A Operação Sevandija é um exemplo importante da atuação do Gaeco e da Polícia Federal no combate à corrupção e em como pode chegar a executivos e negócios mal explicados ou obscuros que lesão ao povo de maneira nociva e neste caso com algo essencialmente importante: água.

A atuação da Aegea tem sido um problema para a população brasileira. A empresa tem sido responsável pelo aumento dos preços da água e do esgoto, pela redução da qualidade do serviço, pela falta de transparência e pelo favorecimento de interesses privados. A defesa da privatização da CORSAN é uma tentativa maliciosa de alguns setores políticos e econômicos de perpetuar a desigualdade social e consolidar a exploração do povo em benefício de uma elite gananciosa, em especial a AEGEA para conjuntamente com a Iguá, formarem o maior monopólio privado de água do país,conjuntamente com o BTG fazendo o lobby pesado do mercado de capitais. É inaceitável que, em pleno século XXI, estejamos retrocedendo e permitindo que o capitalismo selvagem predomine sobre o bem-estar da população e a preservação do meio ambiente. Nesse contexto, é crucial ouvir as vozes daqueles que têm alertado sobre os perigos dessa privatização. O sociólogo Zygmunt Bauman nos ensina que a privatização é um reflexo da “modernidade líquida”, onde os laços sociais são dissolvidos em prol de um individualismo egoísta. Precisamos resistir a essa liquidez social e defender o direito de todos à água potável e ao saneamento adequado como um bem comum, e não como uma mercadoria.

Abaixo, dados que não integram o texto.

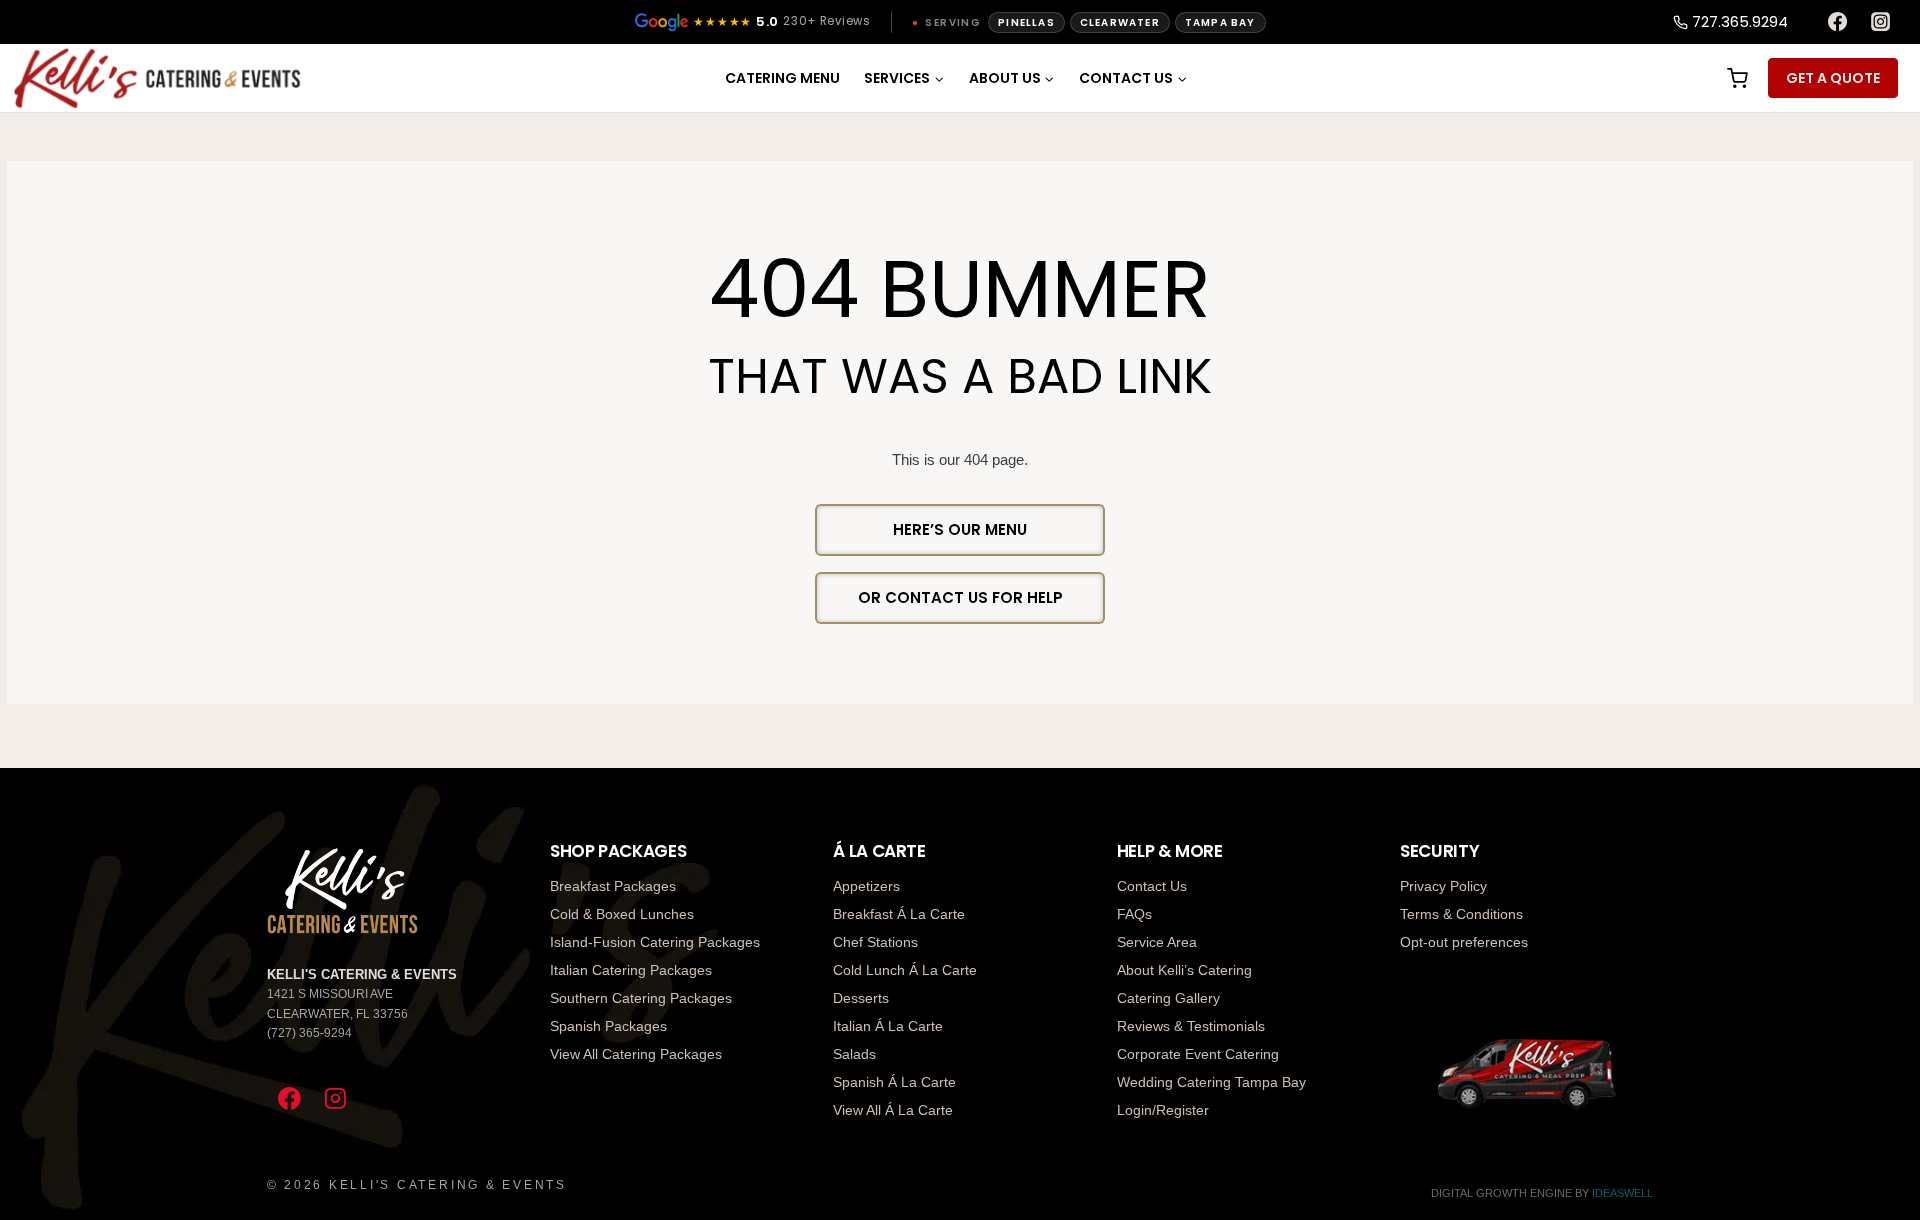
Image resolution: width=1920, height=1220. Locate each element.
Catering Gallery (1168, 998)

A privatização da CORSAN é uma ação predatória e lesiva – que irá virar caso de polícia e que coloca em risco os interesses do povo e o futuro do país. Devemos resistir a essa agenda nefasta e exigir que nossas autoridades ajam em prol do bem-estar coletivo e da proteção do meio ambiente, em vez de atender aos interesses egoístas de uma minoria privilegiada.

A CORSAN é do povo, e não devemos jamais permitir que ela seja entregue à ganância desmedida das empresas privadas.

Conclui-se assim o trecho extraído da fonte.